Housing First Philosophy Vs. Practice

Sacramento prides itself on taking the compassionate “Housing First” approach to tackling our city’s ever increasing problem of homelessness. But I fear that the definition has shifted from a liberal thought form representing the belief that all individuals deserve no-barrier housing to code speak for a narrowly defined program that has the potential to ultimately perpetuate the cycle of homelessness.

Under this implementation of the Housing First model, prioritization for housing is determined by a survey that assigns each individual a score corresponding to his or her level of vulnerability. Those with the highest vulnerability scores are placed in Permanent Supportive Housing, long-term community-based housing that provides comprehensive support services. Those lacking enough factors to deem them highly vulnerable are moved into Rapid Re-Housing, a short-term assistance program that usually offers a few months of financial rent assistance and minimal support services.

This is a great plan in theory, but when we prioritize housing needs strictly by federally-defined criteria and a survey that aims to quantify vulnerability, we end up leaving our homeless youth out of the picture

Most homeless youth do not have lifelong disabling conditions. They are simply young, lacking support, and too often bear the trauma of childhood and adolescent abuse. They don’t fit the definition of chronic homelessness, but they need far more support than a few months of rent relief to achieve self-sufficiency.

I recently reconnected with a youth I worked with nearly two years ago back when she was homeless. Through the Housing First model—and here I mean the specific HUD implementation and not the root philosophy—she was deemed highly vulnerable and transitioned into Permanent Supportive Housing.

After a few months in her permanent supportive housing unit, she was evicted because her partner inflicted violence upon her, causing fear and uproar in housing community. She was evicted and is now back at square one, homeless and further traumatized. How can this be “Housing First” if there are no “Services Second”? A bi-weekly check in from a case manager and a few optional support groups are not going to heal a lifetime of trauma and myriad other struggles. But when our federal dollars are not going to service providers managing the housing, but rather private investors and landlords who need to protect their units at any cost, it’s no surprise that our youth get thrown back onto the streets after being promised “permanent” housing and support.

I don’t blame Sacramento for taking this approach—it’s where the HUD dollars are flowing—but I do challenge us to be the city that thinks more critically about the problem of homelessness. This youth that I just referenced will be painted as a success story when it comes to the “data” we are collecting—after all, she got into housing, right? Who cares what happens next?

Sacramento needs to be the city that doesn’t turn a blind eye to the gaping holes in this system.

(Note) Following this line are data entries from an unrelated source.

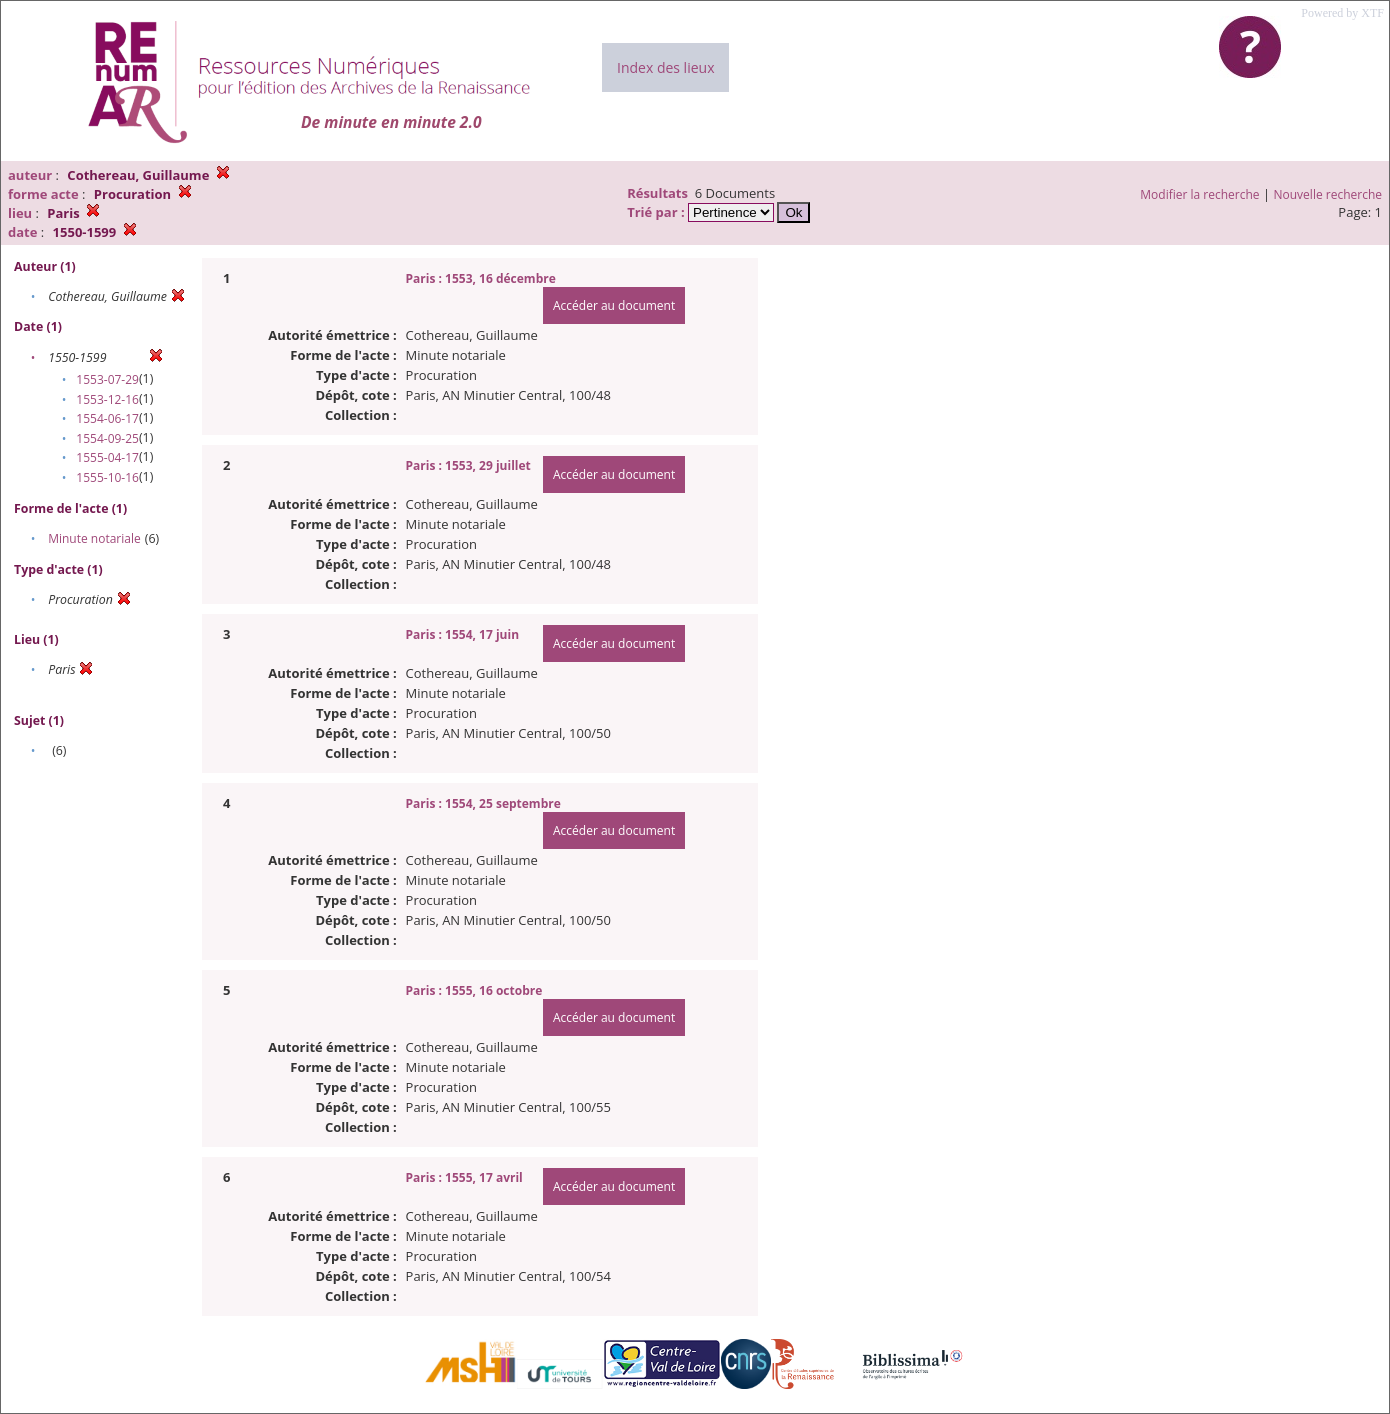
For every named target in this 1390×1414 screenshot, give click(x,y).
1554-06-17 (107, 418)
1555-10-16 (107, 477)
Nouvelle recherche (1328, 194)
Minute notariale (94, 538)
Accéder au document (614, 305)
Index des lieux (665, 67)
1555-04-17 (107, 457)
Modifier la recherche (1199, 194)
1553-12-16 (107, 399)
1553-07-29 (107, 379)
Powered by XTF (1342, 13)
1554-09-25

We have a duty to ensure that our services include enough programs tailored to the unique and specific needs of our homeless youth population. We need programs that don’t pull the plug after six months, just when the real growth is beginning to take effect, and that don’t present a minimum-wage job and lifelong dependency on government assistance as the epitome of their dreams and ambitions.

Early and meaningful intervention is the key to sending youth the message that our community believes in them and is investing in them so that they don’t wind up so traumatized by the cycle of homelessness that they end up becoming our next generation of chronically homeless.